Perhaps this explains the apparent fear behind various posts that I've seen predicting that the current majority - Christians, Caucasians, even speakers of English as a first language in some parts of the country - may soon become a statistical minority. At least on a subconscious level, we know how minorities have been treated. Like Macbeth, we fear that we may someday be the victim of the same sort of disrespect (if not disenfranchisement) that we have (at the least) allowed.
Kingdom v Kingdom
The relationship between the state, culture, and Christianity was of particular interest to 19th century Danish philosopher-theologian Soren Kierkegaard. In the "concluding unscientific" postscript to Philosophical Fragments, Kierkegaard argues that true faith (or, "religiousness") is inward, and as such can't be touched by cultural norms or restrictions. His words then (in 1846) retain a particular relevance to the state of religion today.
"When at times religiousness in the Church and state has wanted legislation and police as an aid in protecting itself against the comic [critic], this may be very well intentioned; but the question is to what extent the ultimate determining factor is religious, and it does the comic an injustice to regard it as an enemy of the religious. The comic is no more an enemy of the religious - which, on the contrary, everything serves and obeys - then the dialectical. But the religiousness that essentially lays claim to outwardness, essentially makes outwardness commensurable, certainly must watch its step and fear more for itself (that it does not become esthetic) than fear the comic, which could legitimately help it to open its eyes."Simply put, reducing religion to a set of cultural positions is already admitting defeat. Yes, it is nice to live in a nation where faith is protected (and Kierkegaard certainly approved of the concept of separation of church and state), but faith is untouchable by earthly authorities. It does not require that the government agree, that we pay no taxes, or that we not face any conflict for our beliefs. It certainly does not require that we impose our will on those who believe differently.

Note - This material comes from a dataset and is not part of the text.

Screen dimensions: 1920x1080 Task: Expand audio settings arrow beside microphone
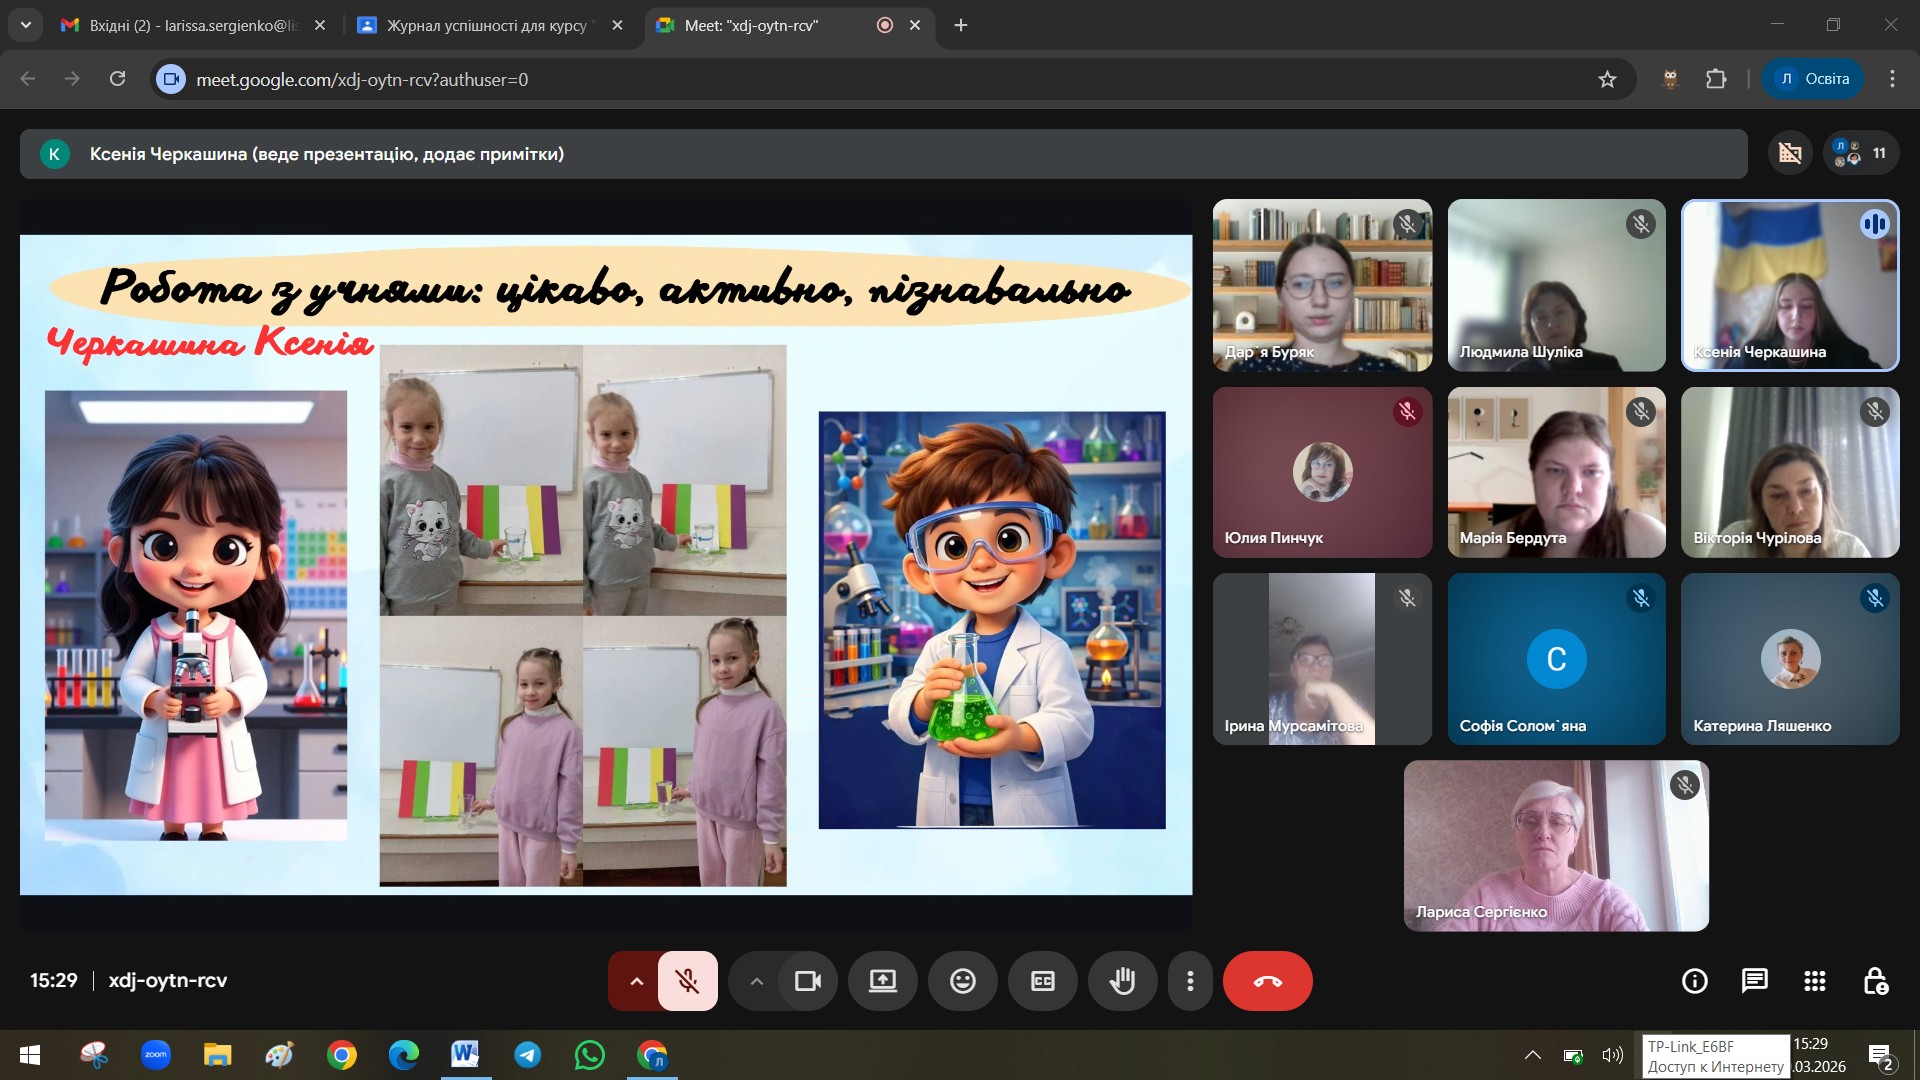[636, 981]
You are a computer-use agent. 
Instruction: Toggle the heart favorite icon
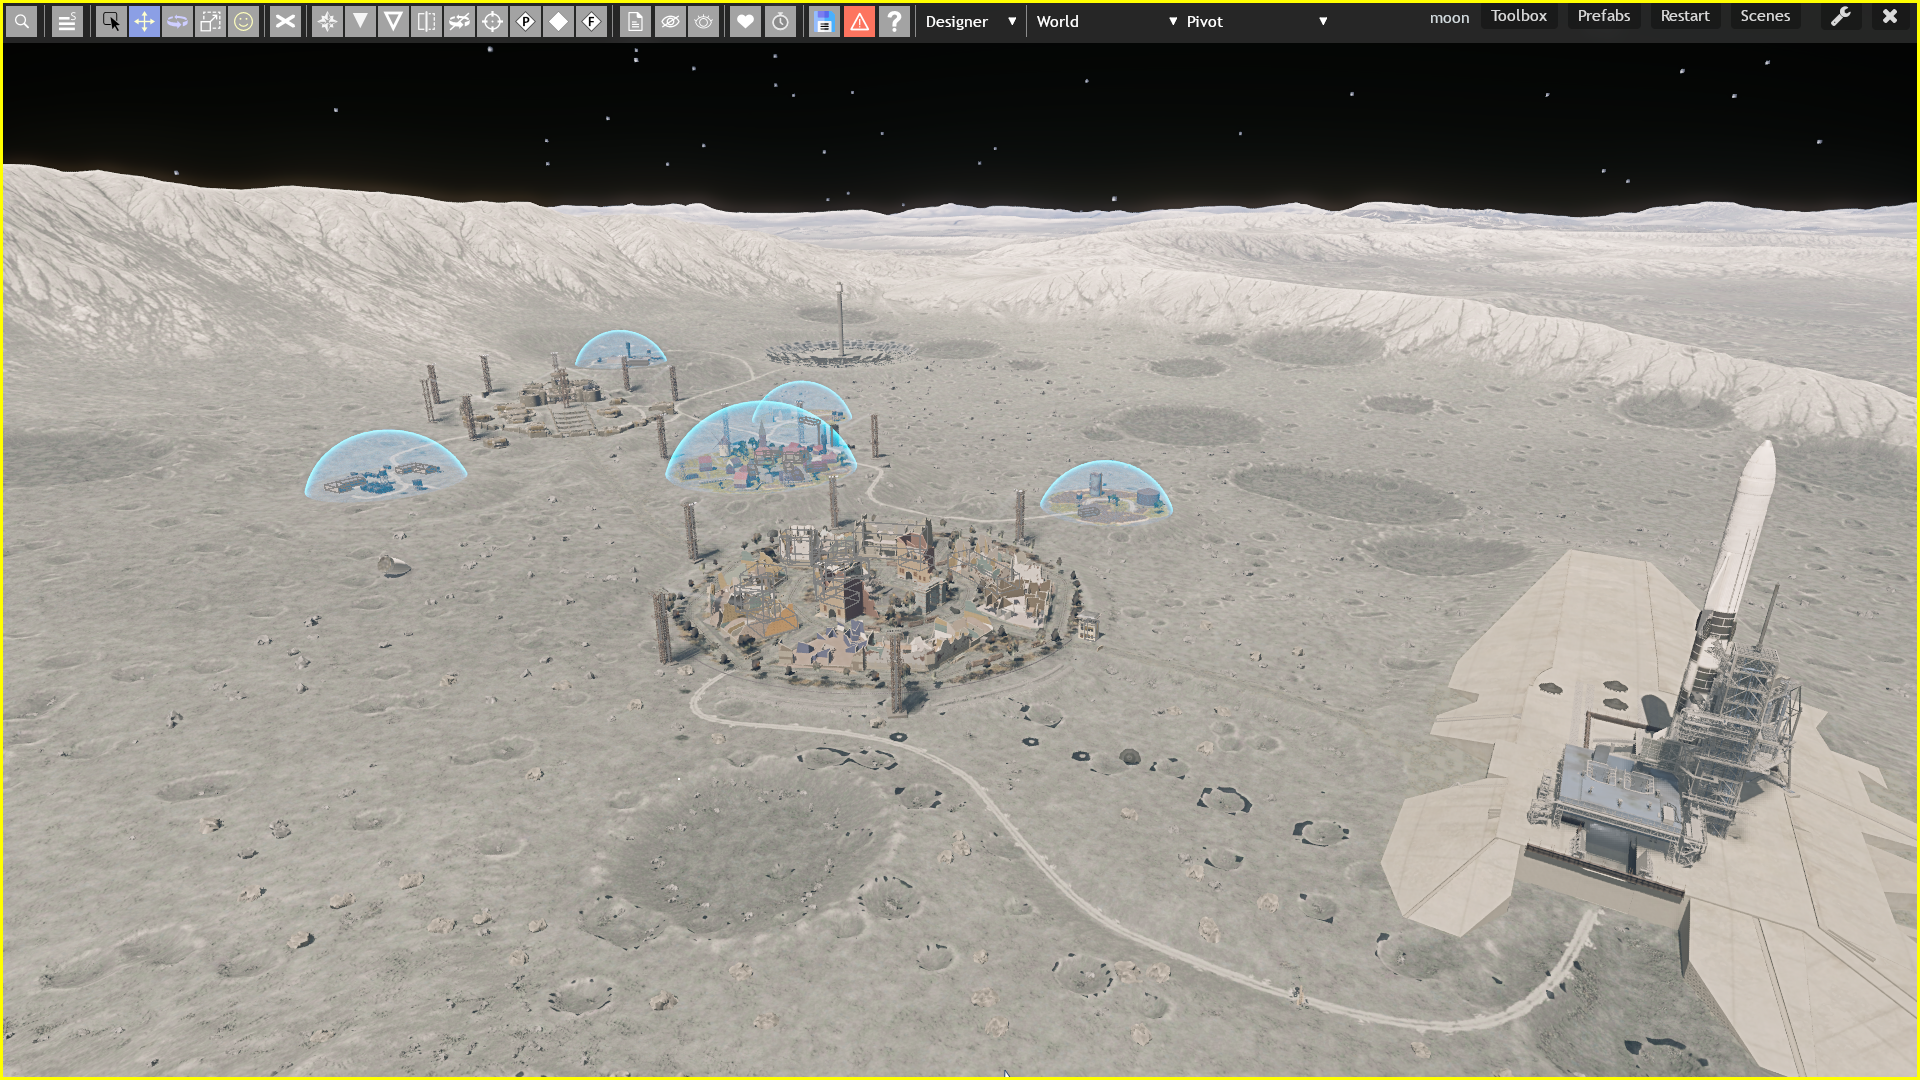click(x=745, y=21)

Again referencing the Sermon on the Mount, Christ instructed that, should a Roman soldier command you to walk a mile (likely carrying armor or some other load for him, as was the rule at the time), that the response was not to fight the power (as tempting as that is), but to "walk with him two". Not only would refusal to walk the first mile be against the law, but using one's religious beliefs to get out of some obligation (including the Affordable Care Act) could easily be seen as convenient - perhaps the "conviction" was manufactured simply to get out of having to pay one's fair share. However, if due to our convictions we do more than required, or serve where there is no gain to ourselves, how is this not a greater impression?
Or, more directly, why is it that (some) faith-based organizations can throw millions toward specific candidates or to efforts to pass some legislation it sees as favorable (or to defeat legislation it does not approve of), much of which amounts to nothing (especially if their side should lose), yet not provide for those in need (especially non-Christians)? Perhaps the Church is not here to serve itself?